Robust identification and characterization of thin soil layers in cone penetration data by piecewise layer optimization

Cone penetration testing (CPT) is a preferred method for characterizing soil profiles for evaluating seismic liquefaction triggering potential. However, CPT has limitations in characterizing highly stratified profiles because the measured tip resistance (q(c)) of the cone penetrometer is influenced by the properties of the soils above and below the tip. This results in measured q(c) values that appear "blurred"at sediment layer boundaries, inhibiting our ability to characterize thinly layered strata that are potentially liquefiable. Removing this "blur"has been previously posed as a continuous optimization problem, but in some cases this methodology has been less efficacious than desired.
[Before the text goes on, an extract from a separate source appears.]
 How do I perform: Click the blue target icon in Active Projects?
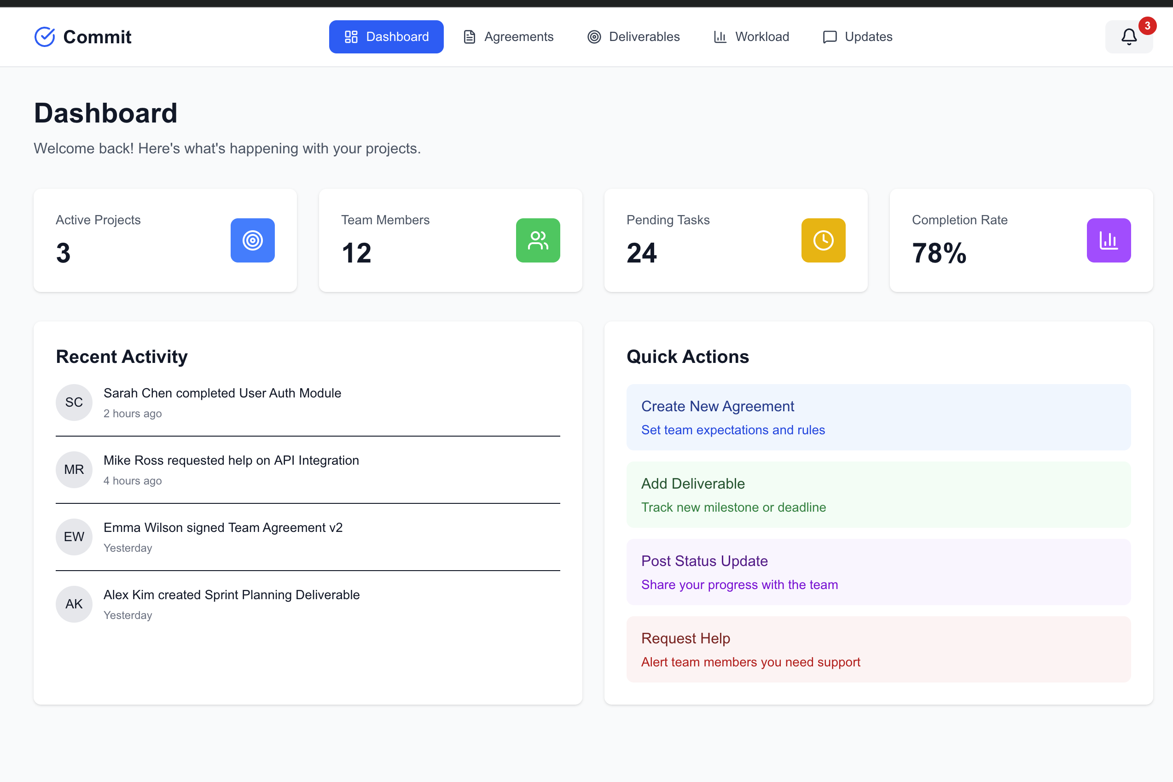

Thus, we propose a new approach to determine the corrected qc values (i.e. values that would be measured in a stratum absent of thin-layer effects) from measured values. This new numerical optimization algorithm searches for soil profiles with a finite number of layers which can automatically be added or removed as needed. This algorithm is provided as open-source MATLAB software. It yields corrected q(c) values when applied to computer-simulated and calibration chamber CPT data. We compare two versions of the new algorithm that numerically optimize different functions, one of which uses a logarithm to refine fine-scale details, but which requires longer calculation times to yield improved corrected q(c) profiles.